Pourriez-vous me dire où loge une rempailleuse de chaises qui a pour nom "la mère aux joncs" ?
Du coup, toute la compagnie qui a tendu l’oreille, s’esclaffe, et le nomade déclare au malheureux Cyrille ahuri par cet accueil :
Mon pauvre ami, « la mère aux joncs » n’a jamais rempaillé de chaise dans sa vie ... elle ne sait que bricoler des paniers.
J’ai besoin de la voir... Où est-elle ?
Elle est partie avec sa roulotte et son vieux cheval et bien malin celui qui saurait vous dire où elle se trouve ...
Vous pouvez aller à sa recherche ... Bonne chance, camarade !
Et, sans plus d’explication, il referme, brutalement la porte.
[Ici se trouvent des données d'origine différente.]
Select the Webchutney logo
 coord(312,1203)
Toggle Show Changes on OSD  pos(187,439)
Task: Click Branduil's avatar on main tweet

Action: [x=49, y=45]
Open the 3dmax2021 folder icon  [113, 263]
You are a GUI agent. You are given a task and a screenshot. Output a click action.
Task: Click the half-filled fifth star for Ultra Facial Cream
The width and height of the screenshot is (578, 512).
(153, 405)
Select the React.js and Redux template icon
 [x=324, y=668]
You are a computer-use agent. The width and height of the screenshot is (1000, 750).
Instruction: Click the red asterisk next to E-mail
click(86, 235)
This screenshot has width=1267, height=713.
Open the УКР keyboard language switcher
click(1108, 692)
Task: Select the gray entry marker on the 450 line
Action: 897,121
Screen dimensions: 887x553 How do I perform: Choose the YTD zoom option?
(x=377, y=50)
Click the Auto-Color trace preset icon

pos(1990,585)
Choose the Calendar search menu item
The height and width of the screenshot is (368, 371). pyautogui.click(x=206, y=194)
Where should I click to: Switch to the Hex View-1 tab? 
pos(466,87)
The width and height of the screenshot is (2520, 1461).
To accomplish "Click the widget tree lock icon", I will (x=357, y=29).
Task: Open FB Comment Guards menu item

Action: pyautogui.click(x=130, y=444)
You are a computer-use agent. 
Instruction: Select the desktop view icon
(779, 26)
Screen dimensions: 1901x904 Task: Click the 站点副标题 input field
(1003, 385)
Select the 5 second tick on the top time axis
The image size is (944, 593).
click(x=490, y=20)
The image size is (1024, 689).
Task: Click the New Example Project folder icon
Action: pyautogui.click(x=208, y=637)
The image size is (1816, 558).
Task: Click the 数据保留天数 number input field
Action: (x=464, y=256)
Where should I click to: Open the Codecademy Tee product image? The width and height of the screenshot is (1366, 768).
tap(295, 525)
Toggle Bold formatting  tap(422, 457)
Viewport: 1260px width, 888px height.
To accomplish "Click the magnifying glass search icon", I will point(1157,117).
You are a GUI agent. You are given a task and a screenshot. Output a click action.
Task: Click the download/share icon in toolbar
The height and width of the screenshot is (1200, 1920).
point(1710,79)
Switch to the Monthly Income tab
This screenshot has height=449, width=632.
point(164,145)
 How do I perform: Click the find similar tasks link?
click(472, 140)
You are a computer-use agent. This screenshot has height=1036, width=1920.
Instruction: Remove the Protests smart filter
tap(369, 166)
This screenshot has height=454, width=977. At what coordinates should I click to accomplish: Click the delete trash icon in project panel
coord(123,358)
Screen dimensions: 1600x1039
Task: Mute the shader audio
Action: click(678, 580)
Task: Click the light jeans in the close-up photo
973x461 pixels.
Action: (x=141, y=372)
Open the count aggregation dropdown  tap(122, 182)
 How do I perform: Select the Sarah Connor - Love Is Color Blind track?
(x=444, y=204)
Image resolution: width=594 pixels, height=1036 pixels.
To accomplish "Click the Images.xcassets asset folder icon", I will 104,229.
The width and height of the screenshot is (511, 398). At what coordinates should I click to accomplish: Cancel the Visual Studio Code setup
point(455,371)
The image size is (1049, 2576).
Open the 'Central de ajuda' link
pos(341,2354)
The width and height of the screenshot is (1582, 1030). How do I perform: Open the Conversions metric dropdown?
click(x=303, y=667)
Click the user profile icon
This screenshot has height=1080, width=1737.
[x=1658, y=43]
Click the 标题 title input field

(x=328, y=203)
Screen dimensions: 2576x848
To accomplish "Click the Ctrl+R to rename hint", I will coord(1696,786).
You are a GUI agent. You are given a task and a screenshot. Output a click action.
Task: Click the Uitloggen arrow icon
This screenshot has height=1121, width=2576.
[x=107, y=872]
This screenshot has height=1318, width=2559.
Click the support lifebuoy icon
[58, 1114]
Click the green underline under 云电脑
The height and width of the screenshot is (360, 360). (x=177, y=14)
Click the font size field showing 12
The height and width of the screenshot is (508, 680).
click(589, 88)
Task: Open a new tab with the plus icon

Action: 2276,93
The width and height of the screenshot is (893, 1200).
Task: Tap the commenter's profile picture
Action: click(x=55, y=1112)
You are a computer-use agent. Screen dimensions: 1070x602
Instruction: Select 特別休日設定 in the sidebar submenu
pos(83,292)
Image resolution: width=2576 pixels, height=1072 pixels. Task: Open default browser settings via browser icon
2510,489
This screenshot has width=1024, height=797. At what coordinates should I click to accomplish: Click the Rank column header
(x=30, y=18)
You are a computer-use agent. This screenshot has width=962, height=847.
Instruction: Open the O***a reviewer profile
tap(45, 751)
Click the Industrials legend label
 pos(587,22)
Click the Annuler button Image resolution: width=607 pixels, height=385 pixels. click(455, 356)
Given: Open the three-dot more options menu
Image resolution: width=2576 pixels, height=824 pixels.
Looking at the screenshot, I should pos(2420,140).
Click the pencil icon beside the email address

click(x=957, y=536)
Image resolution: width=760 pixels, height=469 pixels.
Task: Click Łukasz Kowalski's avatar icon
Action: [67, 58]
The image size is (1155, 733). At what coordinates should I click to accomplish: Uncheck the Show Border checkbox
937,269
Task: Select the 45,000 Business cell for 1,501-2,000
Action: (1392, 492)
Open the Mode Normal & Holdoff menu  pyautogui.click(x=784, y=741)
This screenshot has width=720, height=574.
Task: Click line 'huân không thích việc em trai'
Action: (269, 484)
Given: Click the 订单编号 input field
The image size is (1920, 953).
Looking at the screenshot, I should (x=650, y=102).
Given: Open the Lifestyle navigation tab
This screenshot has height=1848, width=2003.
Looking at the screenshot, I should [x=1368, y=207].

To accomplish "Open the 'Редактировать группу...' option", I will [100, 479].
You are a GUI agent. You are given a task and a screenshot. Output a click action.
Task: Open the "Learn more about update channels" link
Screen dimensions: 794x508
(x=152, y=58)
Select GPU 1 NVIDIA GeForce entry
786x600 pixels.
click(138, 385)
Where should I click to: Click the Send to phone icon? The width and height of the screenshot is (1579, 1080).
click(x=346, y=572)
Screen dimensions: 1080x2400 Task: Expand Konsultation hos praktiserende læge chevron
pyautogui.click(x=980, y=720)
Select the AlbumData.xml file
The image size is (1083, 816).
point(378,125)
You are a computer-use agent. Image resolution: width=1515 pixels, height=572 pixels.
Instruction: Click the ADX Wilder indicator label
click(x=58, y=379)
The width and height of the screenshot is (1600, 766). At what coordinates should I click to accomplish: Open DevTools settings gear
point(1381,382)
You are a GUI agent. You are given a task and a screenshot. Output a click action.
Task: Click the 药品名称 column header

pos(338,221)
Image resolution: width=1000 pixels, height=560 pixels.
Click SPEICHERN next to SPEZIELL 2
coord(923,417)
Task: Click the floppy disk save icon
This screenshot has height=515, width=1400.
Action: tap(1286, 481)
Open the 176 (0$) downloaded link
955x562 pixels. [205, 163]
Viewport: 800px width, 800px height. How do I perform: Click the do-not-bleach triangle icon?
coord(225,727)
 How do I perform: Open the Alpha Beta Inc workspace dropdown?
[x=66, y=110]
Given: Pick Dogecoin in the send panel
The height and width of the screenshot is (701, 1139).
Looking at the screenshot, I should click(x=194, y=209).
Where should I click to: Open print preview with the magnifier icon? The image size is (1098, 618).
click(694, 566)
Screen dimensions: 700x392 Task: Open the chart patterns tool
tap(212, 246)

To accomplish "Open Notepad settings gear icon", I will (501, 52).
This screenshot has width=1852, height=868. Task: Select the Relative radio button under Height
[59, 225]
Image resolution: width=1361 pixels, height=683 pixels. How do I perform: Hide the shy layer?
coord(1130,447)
Cyrille demeuré seul sous la neige qui commence à tomber reprend à bicyclette le chemin de son logis.
Pour se consoler de n’avoir pas revu la rempailleuse il allume un bon feu dans la cheminée et s’installe à califourchon sur sa chaise réparée, à la mode de son grand-père.

Il rêvassait et commençait à somnoler quand, ô surprise ! la chaise se mit à s’élever au-dessus du sol carrelé puis traversa la toiture avant de se retrouver dans la nuit d’hiver et les tourbillons de neige. Elle filait en emportant Cyrille qui se cramponnait nerveusement à la traverse du dossier...

Bientôt, elle survola un petit vallon enneigé où, une femme, près d’un chariot à bâche verte, attisait un feu de
menues branches avec une touffe de genêts... Eh non ! il n ’y avait pas à s ’y tromper. C’était bien "la mère aux
joncs" qui se trouvait là et lorsque la chaise se posa derrière elle. Cyrille put la remercier avec effusion.

Dois-je dire qu’à son réveil, le lendemain matin, jour de Noël, il était encore accoudé au siège du grand-père ?
Ai-je rêvé ou ai-je vraiment voyagé celle nuit dans les tourbillons de neige se demanda-t-il en regardant les derniers tisons qui rougeoyaient dans la cheminée ... Il ne sut, que répondre à cette interrogation sachant que les nuits de Noël ont non seulement leur mystère mais encore leurs secrets.